Gemeinsam mit dem kirchlichen Dienst in der Arbeitswelt wurde das Projekt "BürgerBühne Fichtelgebirge" entwickelt. Auf der Bürgerbühne im EBZ kamen damals die Menschen zu Wort. Auch der jetzige Landrat Peter Berek hatte dort seine ersten Redenszeiten im politischen Sinne. Aus dieser Bühne heraus hat sich viel entwickelt, das Lebensgefühl der Bürger wurde gestärkt – mittlerweile befindet sich das Fichtelgebirge wieder auf dem aufsteigenden Ast. Nicht ohne Stolz erwähnt Twisselmann, dass viele der jetzigen Aktionen, wie das evangelische Netzwerk "Gemeinsam für die Region", ihren Ursprung im EBZ hatten.

Twisselmann: Als Norddeutscher in Franken heimisch geworden

Ein wichtiger Aspekt in der Arbeit von Twisselmann war auch sein Augenmerk auf der "Bewahrung der Schöpfung." Neben verschiedenen Seminaren über die Nachhaltigkeitsthematik steckte er viel Energie in die praktische Umsetzung. Er initiierte ein Blockkraftheizwerk für das EBZ oder bemühte sich, im Haus Menschen zu begeistern, damit Energiegenossenschaften gegründet werden konnten.

Twisselmann, der 1991 aus 190 Bewerbungen für die Stelle am EBZ ausgewählt worden war, ist jedoch lieber im Hintergrund, zieht Strippen. Der Pastorensohn aus dem Holsteinischen ist der Älteste von sieben Geschwistern: "Das hat mich natürlich geprägt." Und obwohl er auch nach 30 Jahren – "eigentlich mein halbes Leben" – immer noch nicht Fränkisch spricht, bleibt Twisselmann Bad Alexandersbad treu. Er will seinen Ruhestand hier genießen. Aber so ganz wird er nicht von heute auf morgen aufhören. Im Programmheft des Bildungshauses ist er auch 2022 in manchem Seminar noch als Referent verzeichnet.

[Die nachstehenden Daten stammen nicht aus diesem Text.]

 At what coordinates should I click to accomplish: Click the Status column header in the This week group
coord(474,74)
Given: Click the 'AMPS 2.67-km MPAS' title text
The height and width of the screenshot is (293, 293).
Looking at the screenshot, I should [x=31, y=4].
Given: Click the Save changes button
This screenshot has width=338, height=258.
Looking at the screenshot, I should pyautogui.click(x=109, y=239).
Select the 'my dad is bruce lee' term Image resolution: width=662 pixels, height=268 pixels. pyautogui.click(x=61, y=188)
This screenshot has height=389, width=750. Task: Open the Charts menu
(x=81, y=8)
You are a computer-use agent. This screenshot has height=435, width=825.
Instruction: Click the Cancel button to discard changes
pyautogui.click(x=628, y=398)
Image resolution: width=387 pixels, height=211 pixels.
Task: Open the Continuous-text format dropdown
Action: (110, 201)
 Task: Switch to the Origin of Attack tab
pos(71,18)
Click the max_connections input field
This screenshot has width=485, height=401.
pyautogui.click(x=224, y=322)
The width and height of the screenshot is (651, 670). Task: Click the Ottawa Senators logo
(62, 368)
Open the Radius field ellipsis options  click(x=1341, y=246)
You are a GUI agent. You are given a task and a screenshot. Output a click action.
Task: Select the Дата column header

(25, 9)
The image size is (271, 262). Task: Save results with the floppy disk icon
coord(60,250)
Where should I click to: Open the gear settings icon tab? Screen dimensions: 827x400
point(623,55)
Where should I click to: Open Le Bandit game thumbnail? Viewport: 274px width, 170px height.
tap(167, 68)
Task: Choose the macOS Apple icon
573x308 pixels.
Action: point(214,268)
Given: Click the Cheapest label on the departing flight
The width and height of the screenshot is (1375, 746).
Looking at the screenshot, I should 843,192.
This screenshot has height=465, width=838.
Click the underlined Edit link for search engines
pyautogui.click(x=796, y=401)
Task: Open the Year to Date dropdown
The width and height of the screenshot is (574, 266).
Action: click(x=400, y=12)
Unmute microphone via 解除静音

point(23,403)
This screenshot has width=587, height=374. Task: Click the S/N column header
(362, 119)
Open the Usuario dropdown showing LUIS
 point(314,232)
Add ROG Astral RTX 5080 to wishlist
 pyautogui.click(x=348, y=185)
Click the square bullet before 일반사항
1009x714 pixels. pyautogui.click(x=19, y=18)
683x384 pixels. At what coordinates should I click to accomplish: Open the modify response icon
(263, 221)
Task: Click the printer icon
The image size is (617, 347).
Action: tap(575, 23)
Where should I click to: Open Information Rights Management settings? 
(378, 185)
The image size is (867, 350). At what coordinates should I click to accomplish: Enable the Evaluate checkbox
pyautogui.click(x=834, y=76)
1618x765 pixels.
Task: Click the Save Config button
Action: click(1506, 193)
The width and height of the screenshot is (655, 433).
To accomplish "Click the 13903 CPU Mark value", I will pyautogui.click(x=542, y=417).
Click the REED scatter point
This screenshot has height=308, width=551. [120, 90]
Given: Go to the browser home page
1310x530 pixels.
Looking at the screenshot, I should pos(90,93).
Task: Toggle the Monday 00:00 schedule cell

In 30 Jahren hat sich viel verändert, aus der eher betulichen Evangelischen Heimvolkshochschule wurde das Evangelische Bildungs- und Tagungszentrum. Ein Zentrum, in dem viele wichtige Persönlichkeiten aus Kirche Politik und Gesellschaft zusammenkommen. Ein großes Haus, das auch Raum bietet für große Konferenzen. Joachim Twisselmann kann zur Recht stolz sein, in den vergangenen Jahren entscheidend dazu beigetragen zu haben, "die Menschen zu stärken und die Sachen zu klären".